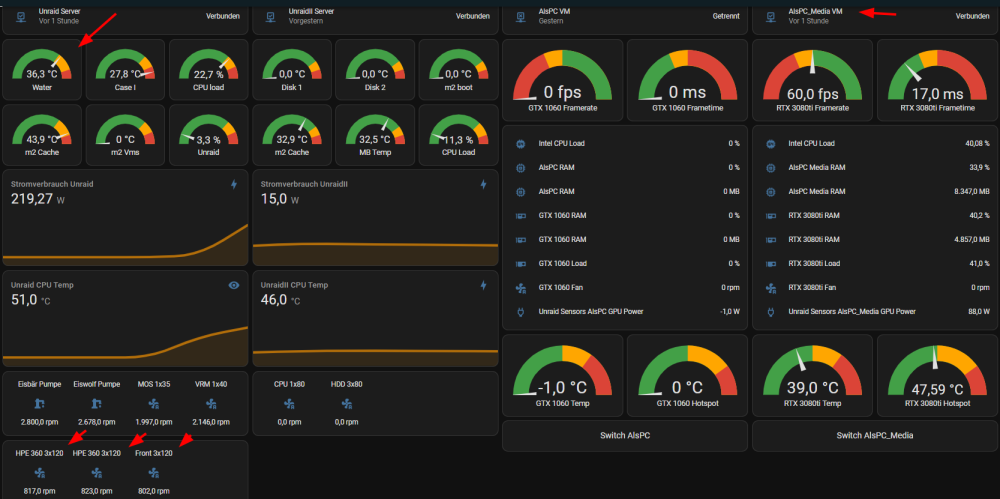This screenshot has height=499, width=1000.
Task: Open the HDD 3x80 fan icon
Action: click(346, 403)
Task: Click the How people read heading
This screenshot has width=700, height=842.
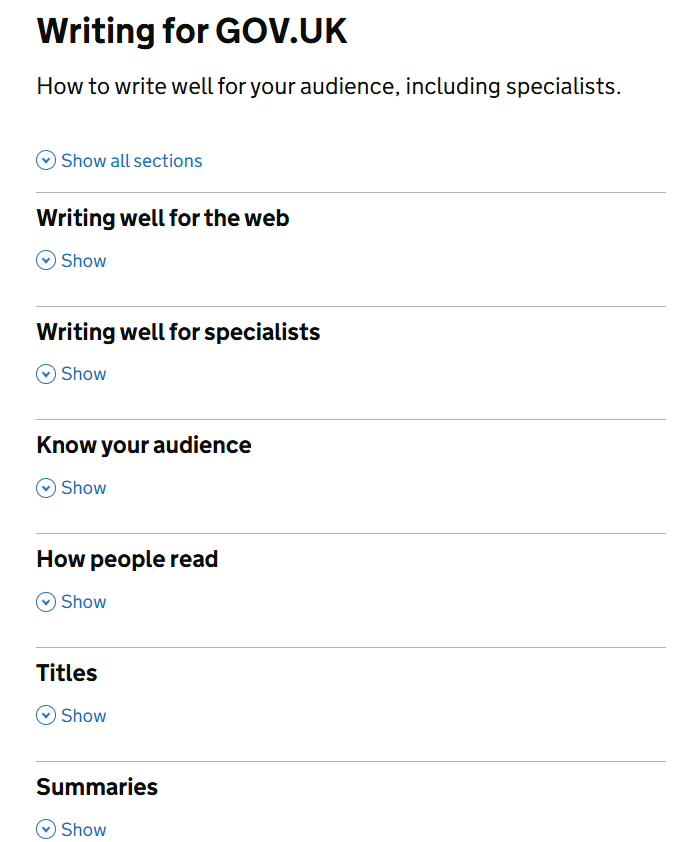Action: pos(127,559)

:: INSTRUCTIONS FOR THE TASK ::
Substitute "title" for "heading" throughout the items above and write them out again with nothing else changed. Omit the pictures.

:: FINAL ANSWER ::
This screenshot has height=499, width=1000.
Task: Open the HDD 3x80 fan icon
Action: click(346, 403)
Task: Click the How people read title
This screenshot has width=700, height=842.
Action: pos(127,559)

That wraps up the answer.